Thanks, Mark. And good afternoon, everyone. Let's begin with our consolidated results. All comparisons are on a year-over-year basis, unless otherwise noted. Q3 total revenue was $40.6 billion, up 19% or 20% on a constant currency basis. Q3 total expenses were $23.2 billion, up 14% compared to last year.
In terms of the specific line items, cost of revenue increased 19% driven primarily by higher infrastructure costs. R&D increased 21%, mostly driven by higher headcount related expenses and infrastructure costs. Marketing and sales decreased 2% driven primarily by lower restructuring costs. G&A decreased 10% driven primarily by lower legal related expenses. We ended the third quarter with over 72,400 employees, up 9% year-over-year with growth primarily driven by hiring in our priority areas of monetization, infrastructure, Reality Labs, generative AI, as well as regulation and compliance.
Third quarter operating income was $17.4 billion, representing a 43% operating margin. Our tax rate for the quarter was 12%. Net income was $15.7 billion or $6.03 per share. Capital expenditures, including principal payments on finance leases, were $9.2 billion driven by investments in servers, data centers, and network infrastructure. Our capital expenditures were impacted in part by the timing of third quarter server deliveries, which will be paid for in the fourth quarter. Free cash flow was $15.5 billion. In Q3, we completed a debt offering of $10.5 billion, re-purchased $8.9 billion of our Class A common stock, and paid $1.3 billion in dividends to shareholders, ending the quarter with $70.9 billion in cash and marketable securities, and $28.8 billion in debt.

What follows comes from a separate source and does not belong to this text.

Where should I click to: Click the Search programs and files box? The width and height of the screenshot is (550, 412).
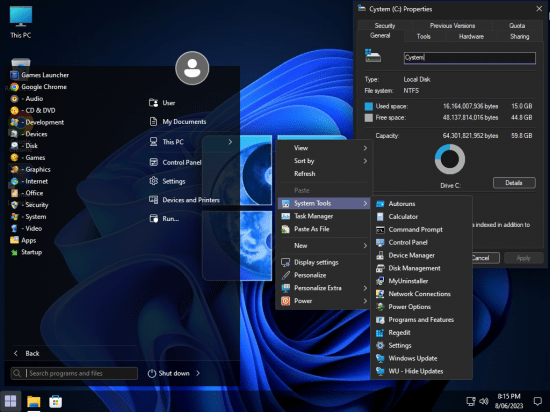[74, 373]
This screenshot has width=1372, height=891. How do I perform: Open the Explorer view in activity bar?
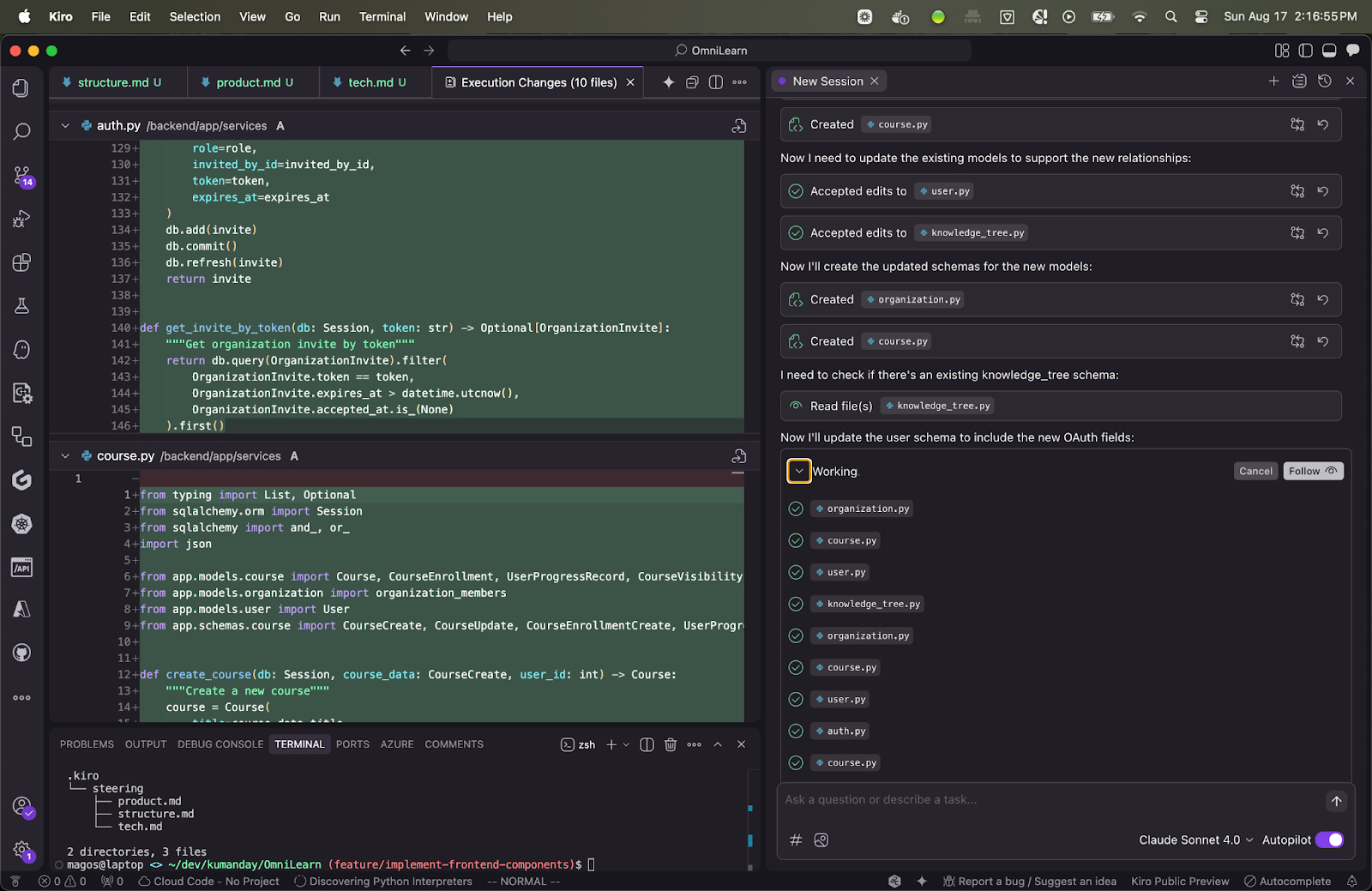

Moving now to our segment results. I'll begin with our Family of Apps segment. Our community across the Family of Apps continues to grow, with more than 3.2 billion people using at least one of our Family of Apps on a daily basis in September. Q3 Total Family of Apps revenue was $40.3 billion, up 19% year -over -year. Q3 Family of Apps ad revenue was $39.9 billion, up 19% or 20% on a constant currency basis.

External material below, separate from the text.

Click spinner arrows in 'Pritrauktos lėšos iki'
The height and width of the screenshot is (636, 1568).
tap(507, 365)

Within ad revenue, the online commerce vertical was the largest contributor to year -over -year growth, followed by healthcare and entertainment and media. On a user geography basis, ad revenue growth was strongest in rest of world in Europe, at 23% and 21%, respectively. Asia Pacific grew 18%, and North America grew 16%. On an advertiser geography basis, total revenue growth was strongest in North America and Europe at 21%. Rest of world was up 17%, while Asia Pacific was the slowest growing region at 15%, decelerating from our second quarter growth rate of 28% due mainly to lapping a period of stronger demand from China-based advertisers. In Q3, the total number of ad impressions served across our services increased 7%, and the average price per ad increased 11%. Impression growth was mainly driven by Asia Pacific and rest of world. Pricing growth was driven by increased advertiser demand, in part due to improved ad performance. This was partially offset by impression growth, particularly from lower monetizing regions and surfaces. Family of Apps Other revenue was $434 million, up 48%, driven primarily by business messaging revenue growth from our WhatsApp business platform.

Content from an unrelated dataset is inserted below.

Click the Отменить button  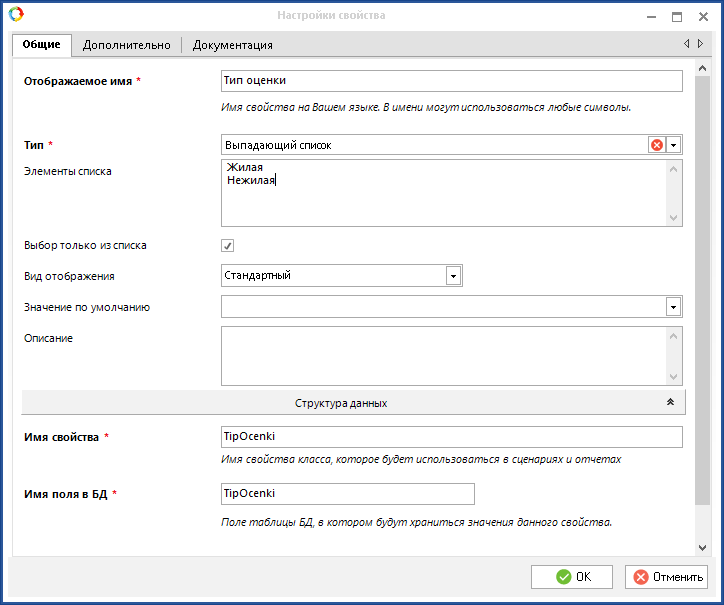pos(666,577)
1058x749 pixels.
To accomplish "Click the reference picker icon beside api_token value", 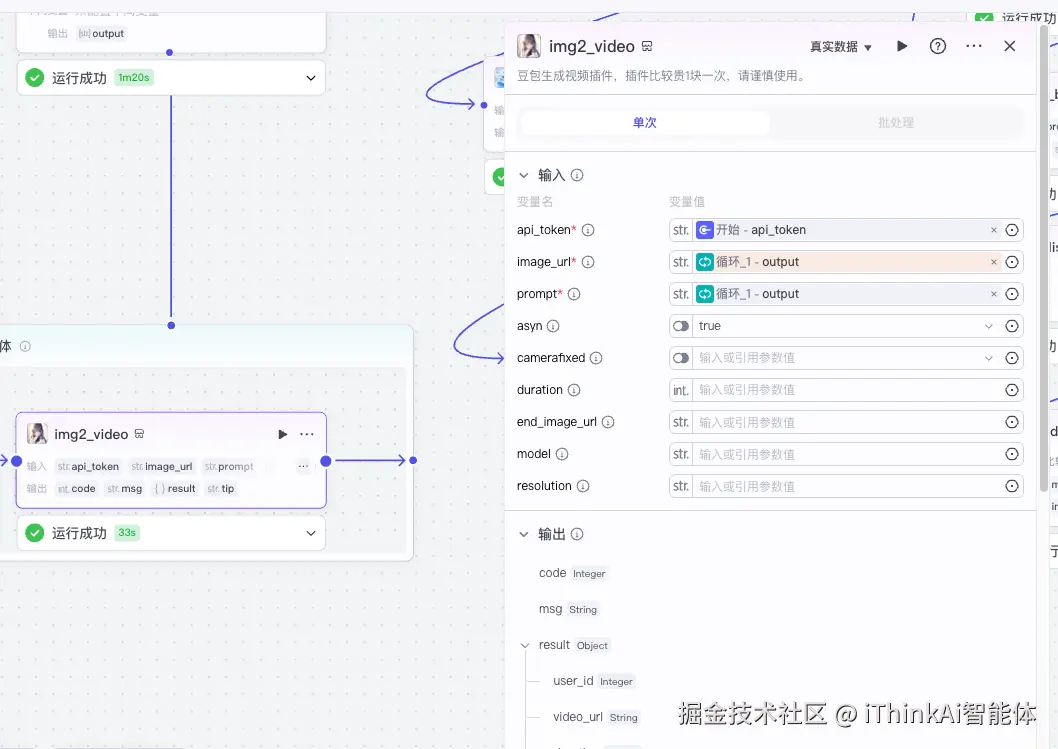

We continue to direct the majority of our investments for the development and operation of our Family of Apps. In Q3, Family of Apps expenses were $18.5 billion, representing approximately 80% of our overall expenses. Family of Apps expenses were up 13%, primarily due to higher infrastructure and headcount related expenses, partially offset by lower legal related expenses. Family of Apps operating income was $21.8 billion, representing a 54% operating margin. Within our Reality Labs segment, Q3 revenue was $270 million, up 29% driven by hardware sales. Reality Labs expenses were $4.7 billion, up 19% year-over-year, driven primarily by higher headcount related expenses and infrastructure costs. Reality Labs operating loss was $4.4 billion. Turning now to the business outlook. There are two primary factors that drive our revenue performance.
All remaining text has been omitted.